Task statement. From the line with "Click the mp-website code icon avatar" to the final line of the data below, please write out every line exactly, with no pictures.

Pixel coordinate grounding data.
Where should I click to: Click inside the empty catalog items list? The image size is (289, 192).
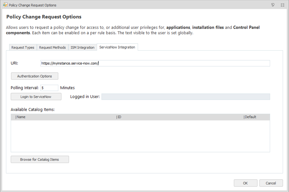140,136
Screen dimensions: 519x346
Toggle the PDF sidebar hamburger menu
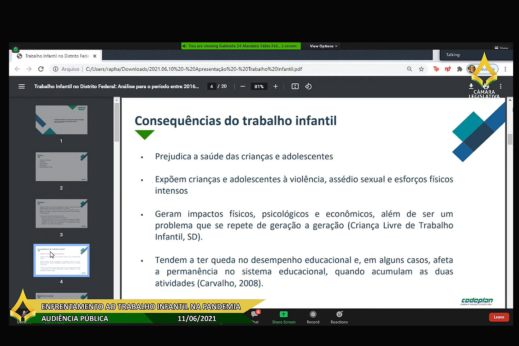click(22, 87)
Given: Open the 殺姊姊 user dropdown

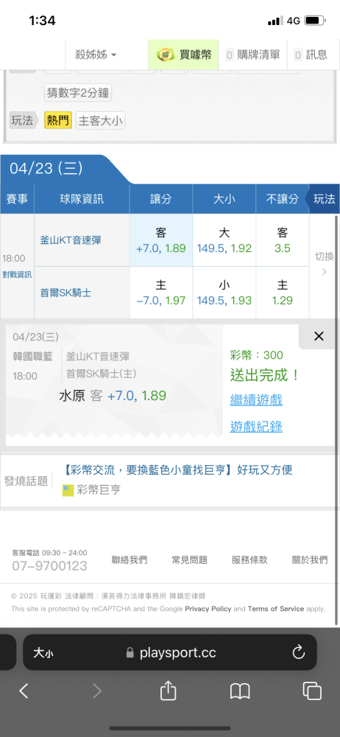Looking at the screenshot, I should 96,55.
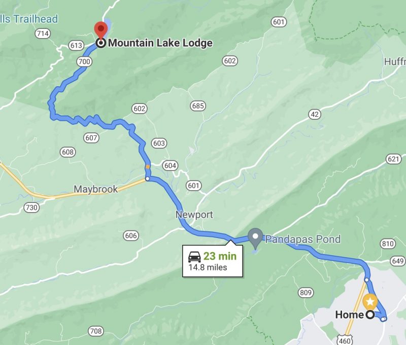Click the route 700 road shield

click(x=84, y=61)
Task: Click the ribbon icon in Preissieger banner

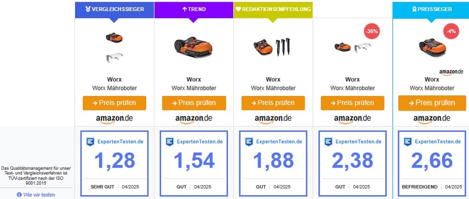Action: coord(414,9)

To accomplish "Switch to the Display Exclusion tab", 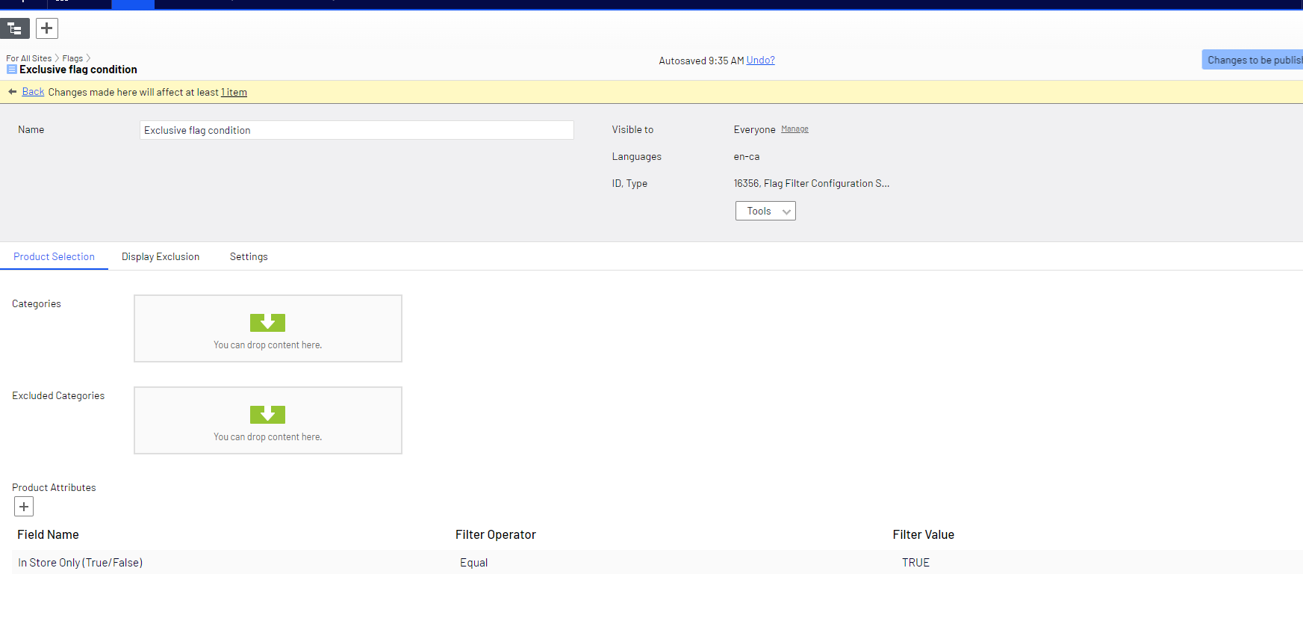I will 161,256.
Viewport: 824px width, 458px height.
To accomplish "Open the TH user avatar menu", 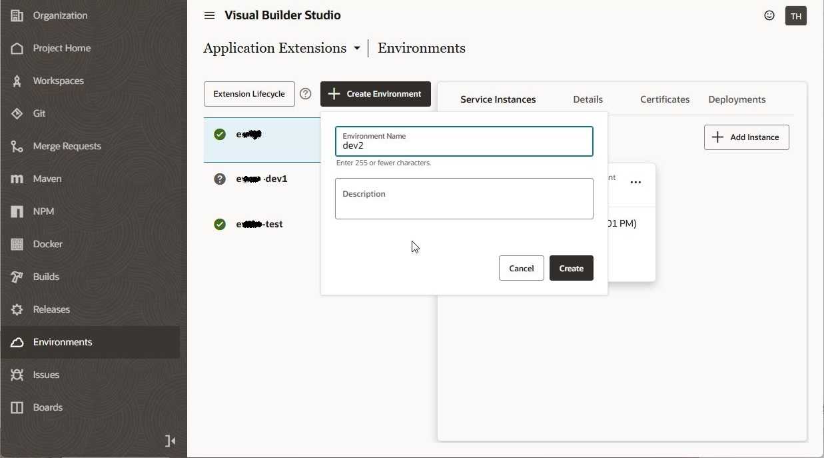I will point(796,16).
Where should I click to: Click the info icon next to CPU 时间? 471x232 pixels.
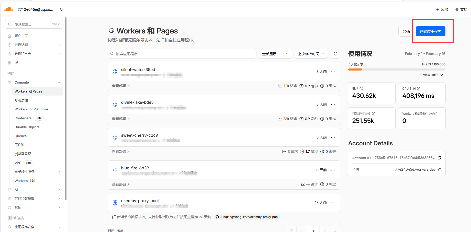[x=419, y=89]
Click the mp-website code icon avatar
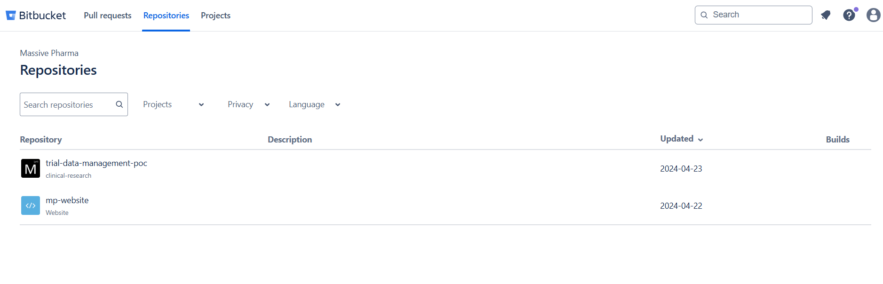This screenshot has width=883, height=284. tap(31, 205)
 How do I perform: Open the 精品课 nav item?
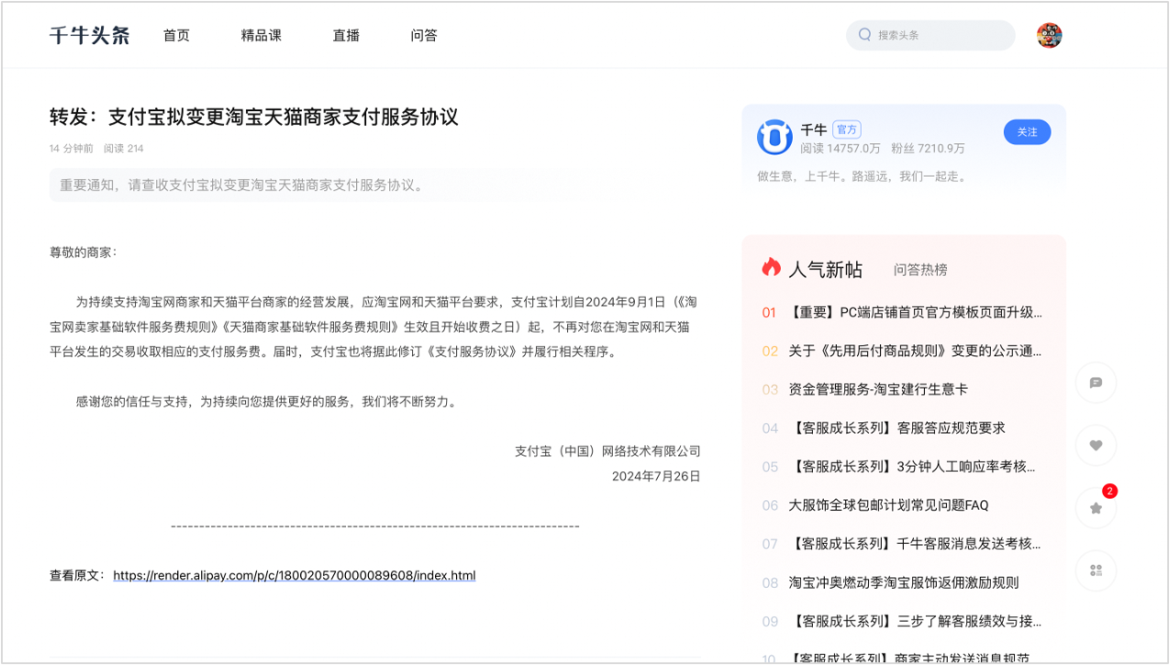pos(262,36)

Finished exercise.
Click the mp-website code icon avatar
This screenshot has width=883, height=284. tap(31, 205)
 How do I perform: Open the 精品课 nav item?
pos(262,36)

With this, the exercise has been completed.